Weak and mentally enslaved
over 3 years in TT News day
THE EDITOR: In the 2012 film Django Unchained, written and directed by Quentin Tarantino, Samuel L Jackson played Stephen Warren, a ruthless head-of-household slave who treated the other slaves worse than his master. Anyone watching that movie would disassociate themselves from accepting that they are anyway close to such a character. With some introspection or dispassionate evaluation, we may realise that despite our education, independence and political liberation we are perhaps more mentally enslaved than we were a few generations ago.
A few days ago I visited the Breakfast Shed on the waterfront. Many of the booths were empty, available for rent and the area was dismal. A liberated people would have paid maintenance personnel to keep the place clean and attractive. A food outlet on the waterfront with great local dishes. The people cooking would not have had to pay a minimal rent as their presence would have contributed to tourism and a positive image of the city. Instead, I was told they are asked to pay $200 a day.

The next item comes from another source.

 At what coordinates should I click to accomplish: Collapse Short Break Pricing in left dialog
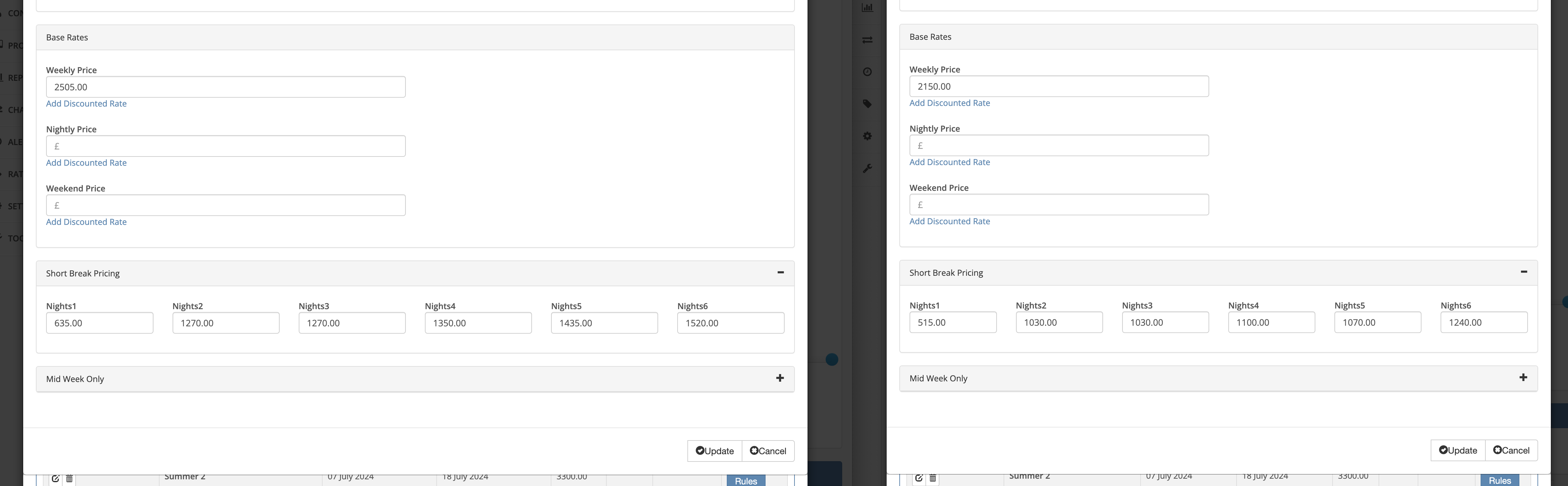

A liberated people would have recognised that whether one is of East Indian or African ancestry we were both brought to the Caribbean to serve the wishes and demands of the colonial masters. If we were a genuinely free people we would have noticed that after independence we were tasked with building a nation as there was not much demand for our contribution to massa. A liberated people would have united and used every bit of our talent, education, wealth and resources to build a nation free, proud, prosperous and safe. A home for our families.

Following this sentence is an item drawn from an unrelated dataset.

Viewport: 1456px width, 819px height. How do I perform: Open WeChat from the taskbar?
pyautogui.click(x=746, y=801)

Instead, we fight bitterly among ourselves, opposing each other senselessly. We destroyed the once lucrative food production estates we inherited and use our little resources to buy food from our past colonisers. We have mismanaged to the point of destruction the oil industry, the sugar industry, the coconut plantations, the banana plantations, the coffee and cocoa estates, and our pitch lake.

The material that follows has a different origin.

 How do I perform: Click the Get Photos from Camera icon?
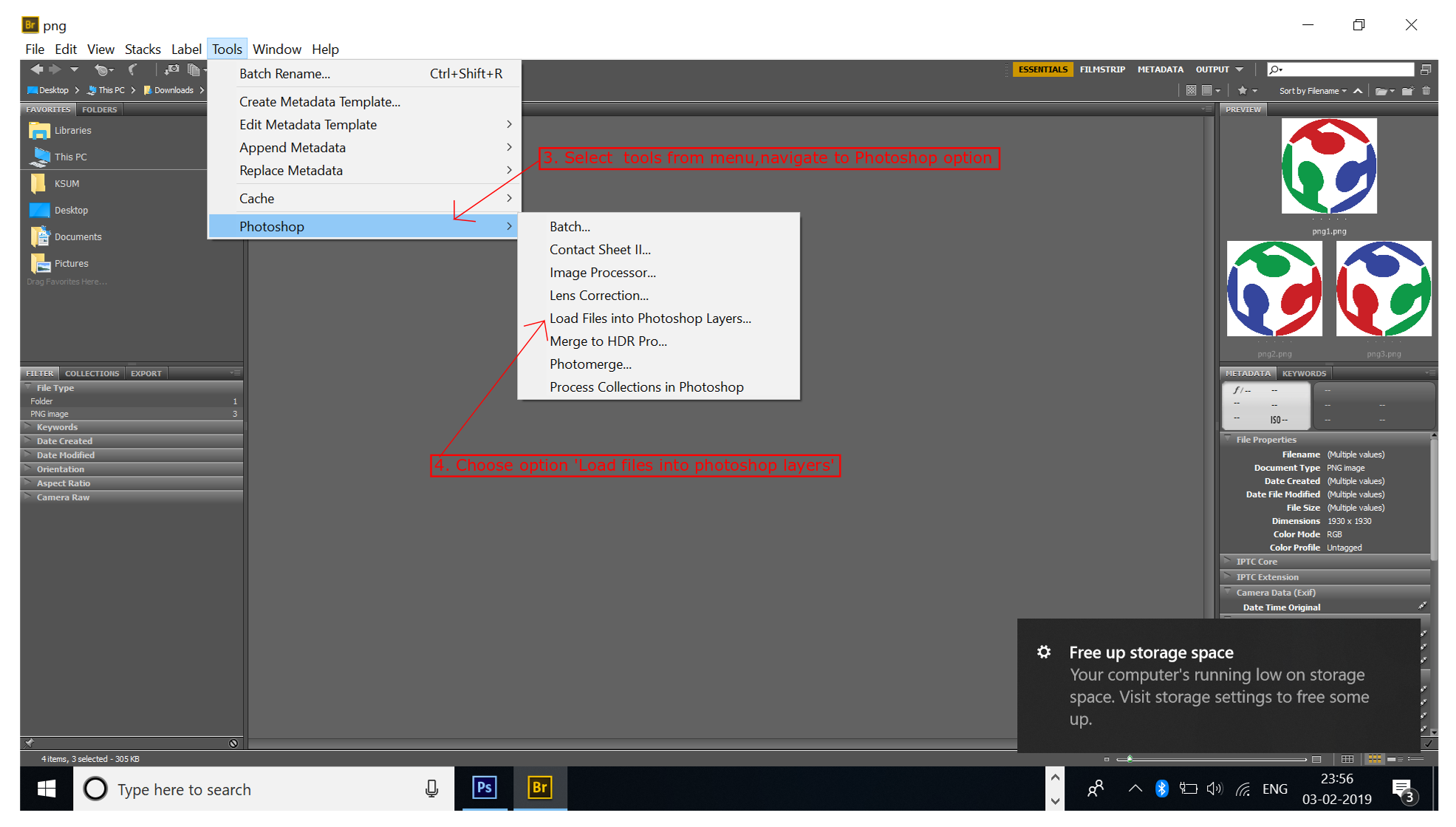pos(171,69)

As I write this our roadways are dilapidated. We are unable to do simple things like efficiently distributing water to our citizens, repairing our roads after plumbing excavation, and efficiently running the public service. In a small island with no place to run beyond 70 miles either way and few roads, criminals rob and kill almost daily with impunity. Yet we boast that we are government or opposition and the people voted for us, so we are important.
We are not free, not liberated and will continue along the road of despair unless we learn to unite, to feed ourselves, to have safe communities, to care for our poor and aged. The rest of the world doesn’t care whether we succeed or perish. With our flashing blue lights, fancy clothes and useless titles we are just glorified slaves, Stephen Warrens punishing our citizens as we serve others. We either unite or perish.